◆ THE EXERCISE ◆
Locate every line in the entries below that contains the string "width", with uppercase and lowercase counting as different, and copy each of those lines.

◆ RECORDS FOR THE TASK ◆
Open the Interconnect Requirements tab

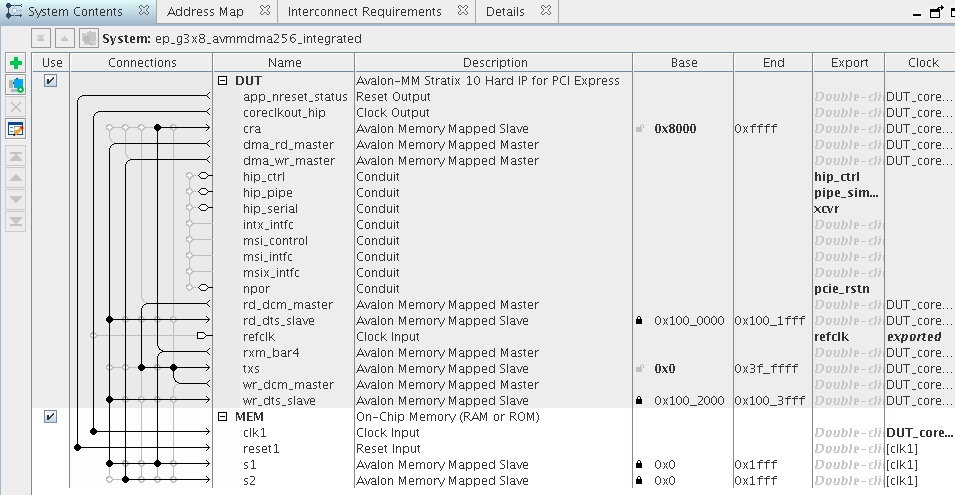tap(364, 12)
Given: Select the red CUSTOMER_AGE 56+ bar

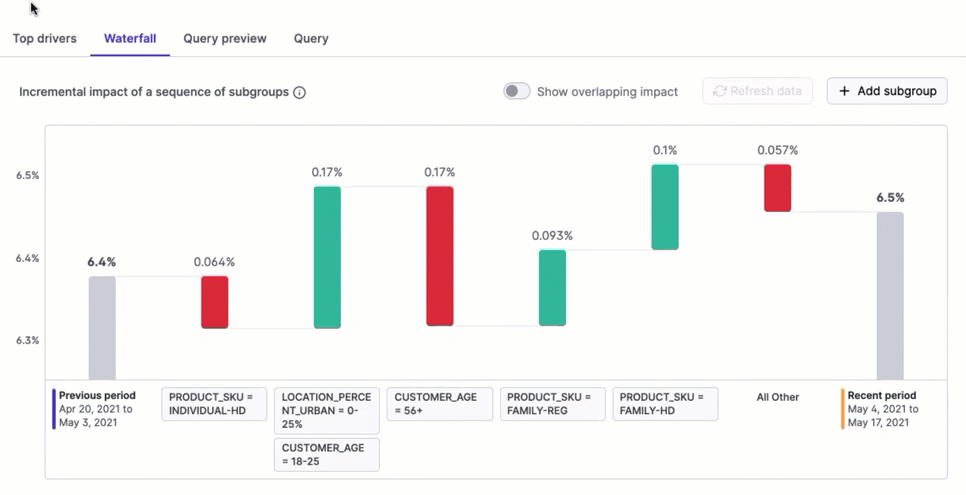Looking at the screenshot, I should [440, 256].

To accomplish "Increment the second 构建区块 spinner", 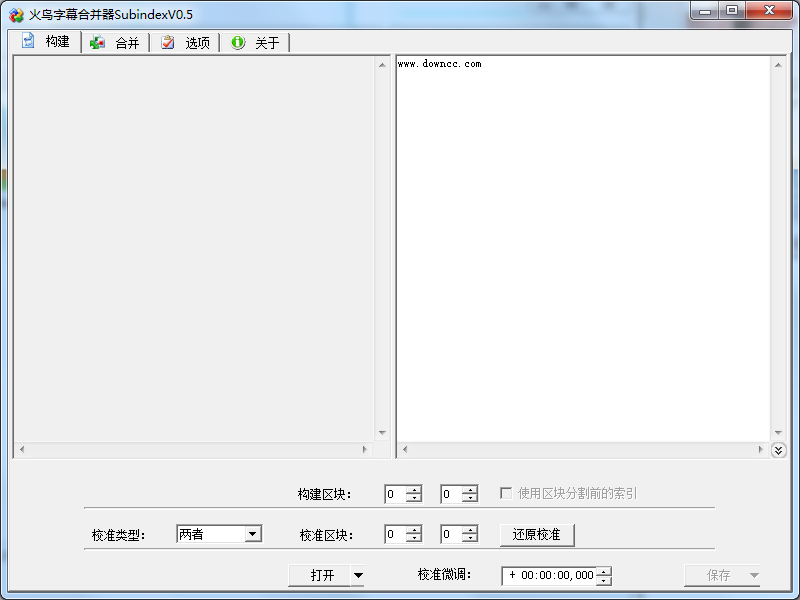I will pyautogui.click(x=470, y=489).
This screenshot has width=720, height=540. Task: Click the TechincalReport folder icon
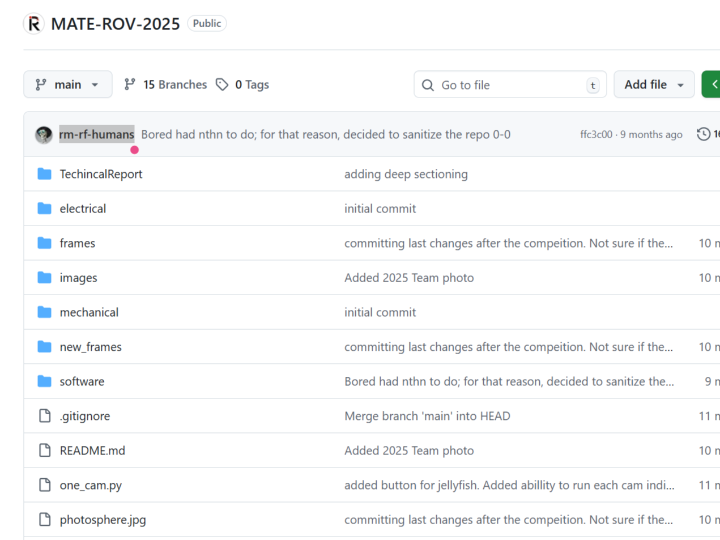pos(44,174)
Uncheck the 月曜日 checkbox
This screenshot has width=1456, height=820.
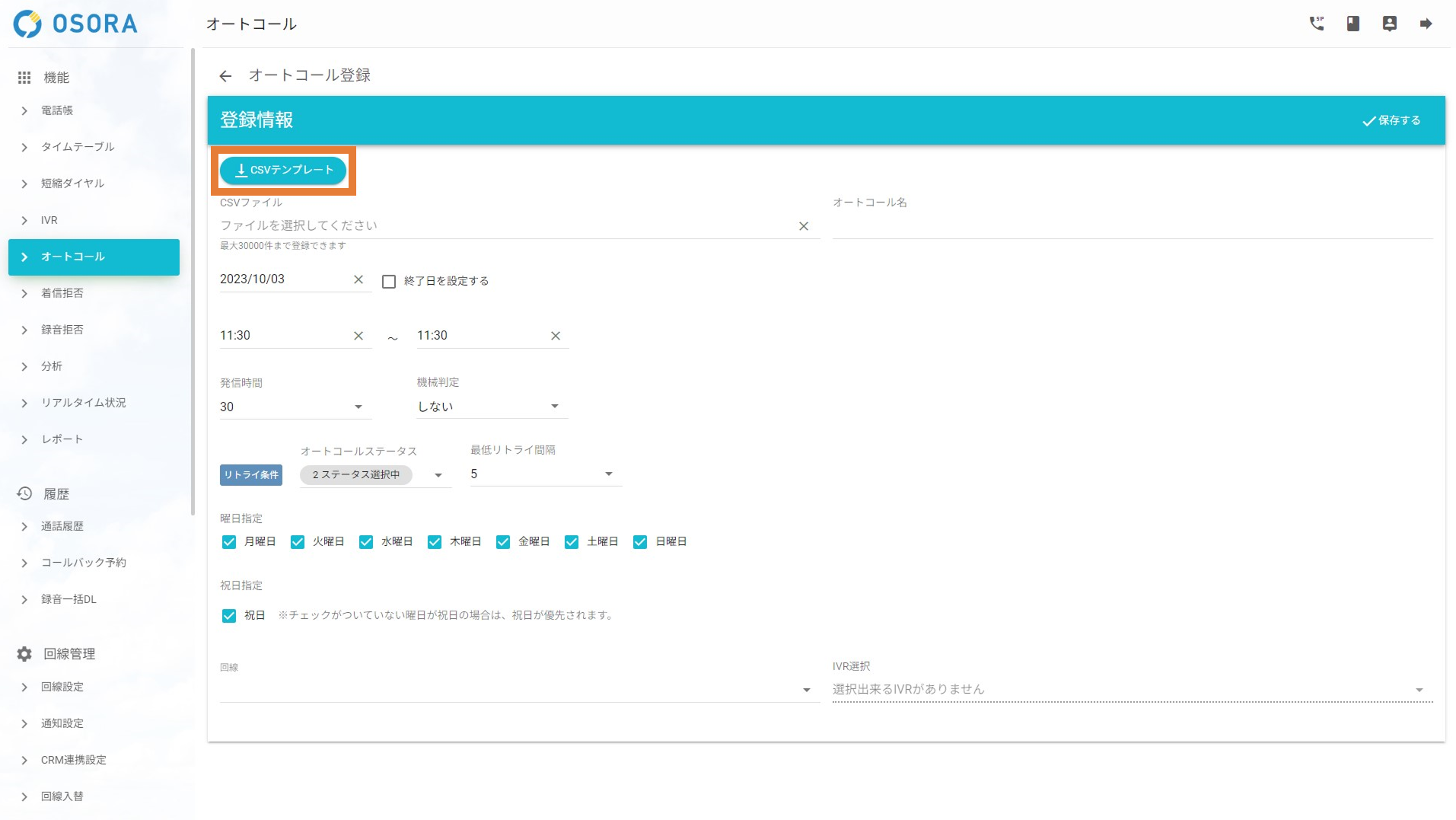tap(229, 542)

◆ THE COMPLETED TASK ◆
This screenshot has width=720, height=540. Task: Click the TechincalReport folder icon
This screenshot has width=1456, height=820.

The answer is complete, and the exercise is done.